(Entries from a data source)
____________

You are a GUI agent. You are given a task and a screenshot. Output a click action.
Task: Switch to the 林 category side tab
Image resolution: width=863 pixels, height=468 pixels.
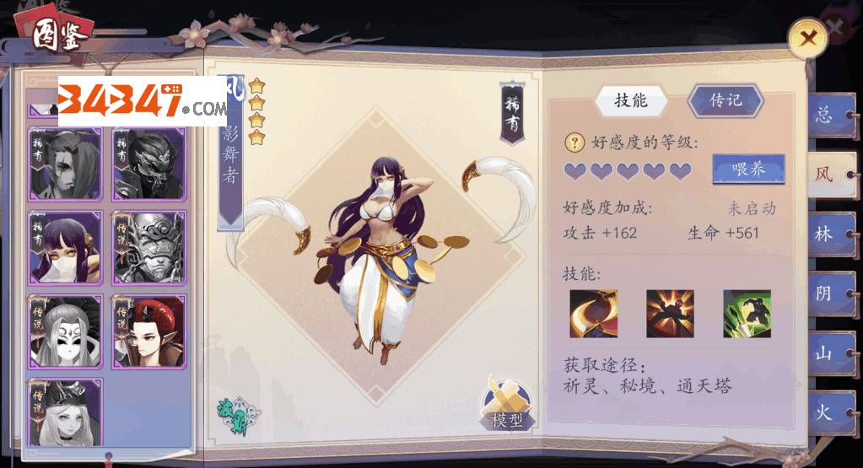pyautogui.click(x=831, y=234)
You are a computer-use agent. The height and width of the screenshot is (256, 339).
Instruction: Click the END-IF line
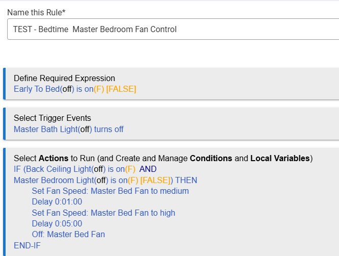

____________

Direction: Format the lines from the one containing "You are a computer-use" through the end of the records as a Markdown table with the columns "n" and "Line", numbering each row and skipping blank lines. Leave the pictures out of the table.

Written response:
| n | Line |
|---|---|
| 1 | You are a computer-use agent. The height and width of the screenshot is (256, 339). |
| 2 | Instruction: Click the END-IF line |